Some of these fruit juice options actually contain more sugar than a regular cola, warn experts associated with the Centre of Excellence in Food Security (CoE-FS), who have entered the fray with a call for the extension of the groundbreaking Health Promotion Levy, which has been hailed as a victory for public health.
In addition, they want the government to hike the sugar tax to 20% in order to see a real impact on the proven link between rising levels of obesity in South Africa, and the increased sales of sugary beverages.
“There is a need for consistency to improve public understanding because, as things stand, the exclusion of 100% fruit juices is confusing people and creating the erroneous impression that the juices are ‘healthier’ than sugar-sweetened beverages,” says Professor Rina Swart, a principal investigator at the CoE-FS. Professor Swart is based at the School of Public Health at the University of the Western Cape (UWC).

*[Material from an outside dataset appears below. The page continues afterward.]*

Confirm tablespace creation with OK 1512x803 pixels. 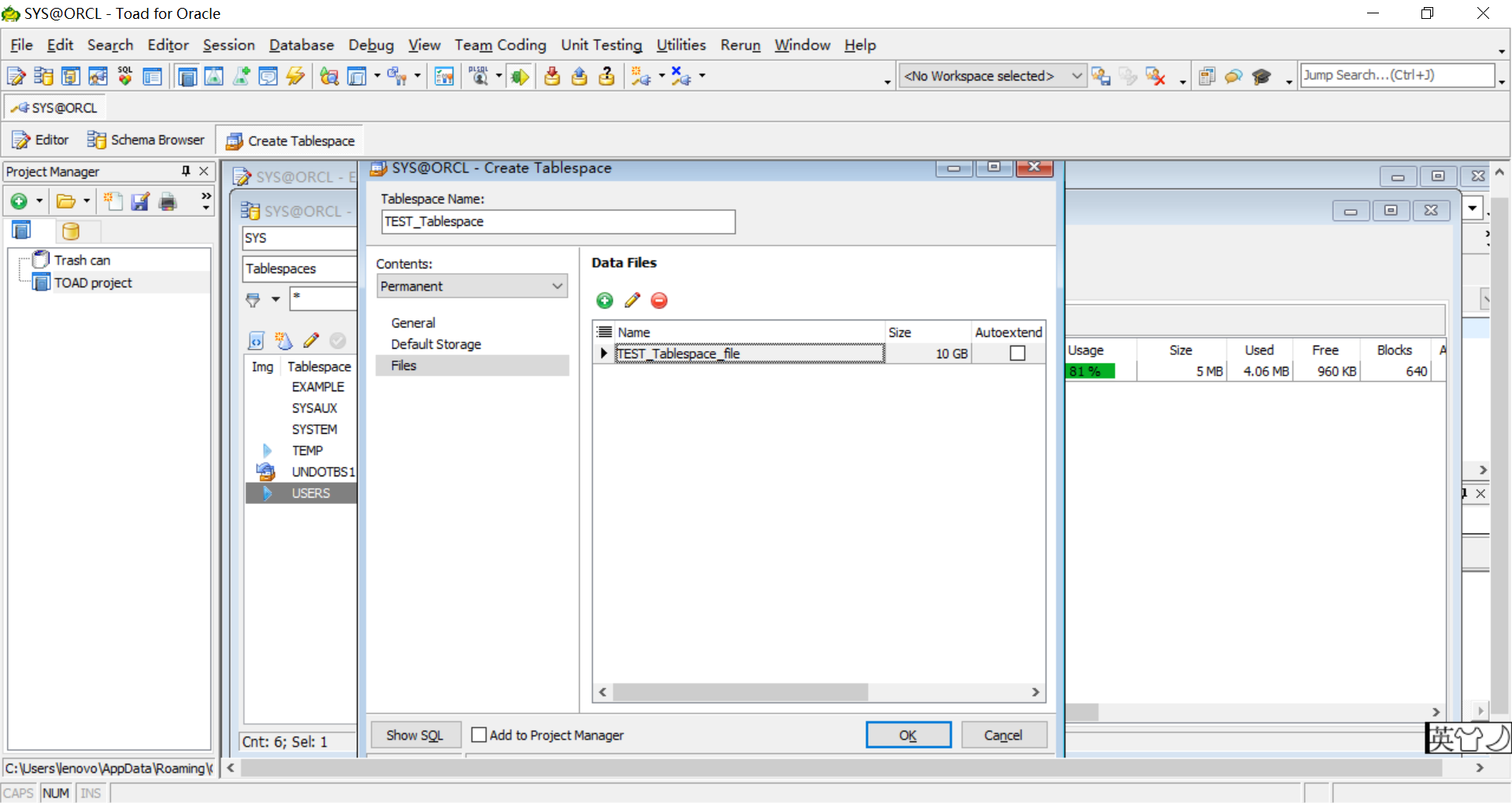pos(908,735)
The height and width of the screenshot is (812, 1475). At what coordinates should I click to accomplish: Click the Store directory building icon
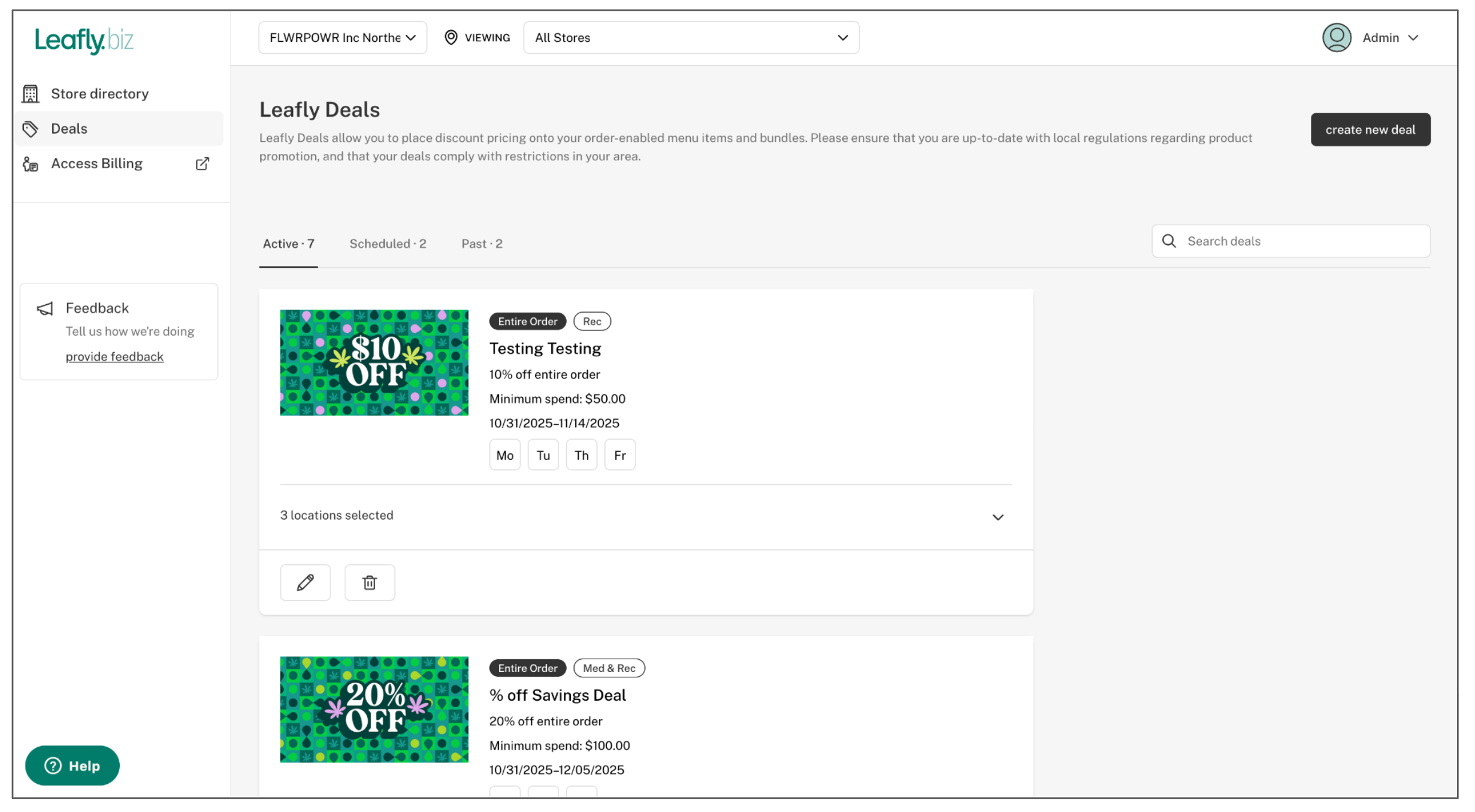pyautogui.click(x=31, y=94)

Introduced almost two years ago, the levy – 2.21c/gram of sugar content that exceeds 4 grams/100ml, meaning that the first 4g of sugar are “tax-free” – translated to a price hike of about 11% on sugary drinks in 2018. Targeting diabetes, obesity and related lifestyle diseases, after a single year news reports said the tax had generated a profit of nearly R3billion. Coca-Cola has chosen to reformulate and reduced the sugar levels across its products by 26%.
But the exemption of 100% fruit juices is a glaring omission, says Swart, who urges health authorities in South Africa to follow the lead of Malaysia, which has introduced a sugar tax that imposes an excise levy on fruit and vegetable juices exceeding 12g of sugar or sugar-based sweetener per 100ml.
Fruit juices, she explains, are mistakenly believed to be similar to whole fruits, which are beneficial to health. While both 100% fruit juice and whole fruits contain a type of sugar called fructose, the fructose in the former is “free sugar”, which is harmful to health.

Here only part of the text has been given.